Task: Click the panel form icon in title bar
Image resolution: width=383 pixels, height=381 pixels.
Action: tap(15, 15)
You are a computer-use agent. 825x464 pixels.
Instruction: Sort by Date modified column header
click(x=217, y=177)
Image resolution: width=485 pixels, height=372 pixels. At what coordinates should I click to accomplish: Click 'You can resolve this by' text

==

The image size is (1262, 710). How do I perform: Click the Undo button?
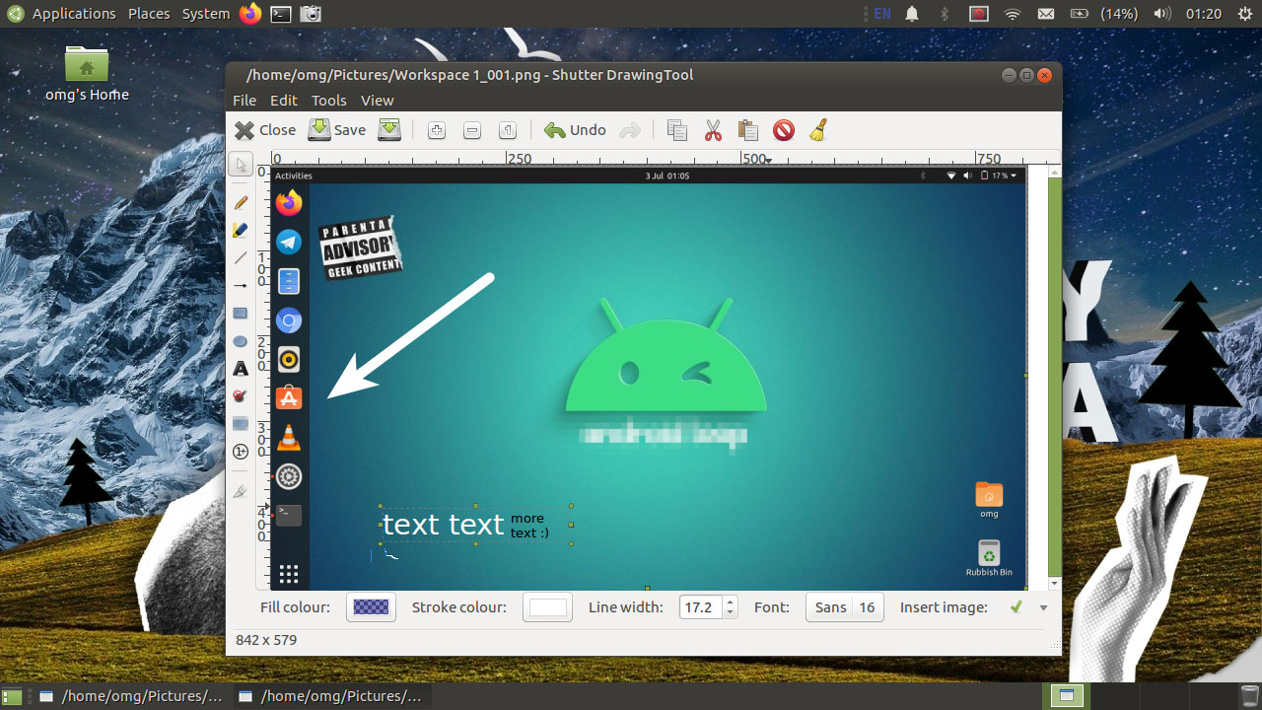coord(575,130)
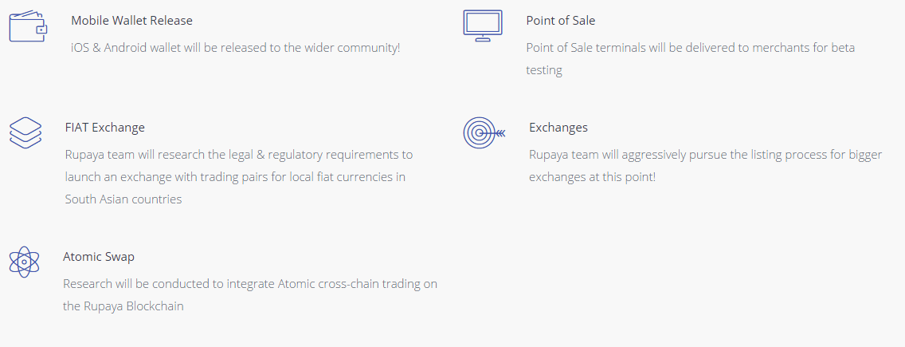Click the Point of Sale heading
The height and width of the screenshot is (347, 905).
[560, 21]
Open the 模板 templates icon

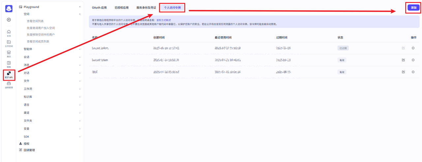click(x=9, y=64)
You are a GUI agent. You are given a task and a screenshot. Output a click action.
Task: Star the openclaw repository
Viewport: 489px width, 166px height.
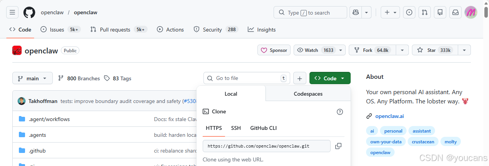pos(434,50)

...

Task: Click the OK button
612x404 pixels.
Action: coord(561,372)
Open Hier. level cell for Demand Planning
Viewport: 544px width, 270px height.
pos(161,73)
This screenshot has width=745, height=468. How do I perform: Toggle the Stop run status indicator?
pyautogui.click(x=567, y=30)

Activity »
Each line above from the one with "Task: Click the panel form icon in title bar" up to and including the one with "Image resolution: width=485" must be set down exactly, and no line outside that span may appear.

Your solution »
Task: Click the panel form icon in title bar
Image resolution: width=383 pixels, height=381 pixels.
Action: tap(15, 15)
You are a computer-use agent. 825x464 pixels.
Instruction: Sort by Date modified column header
click(x=217, y=177)
Image resolution: width=485 pixels, height=372 pixels. At what coordinates should I click to accomplish: Click 'You can resolve this by' text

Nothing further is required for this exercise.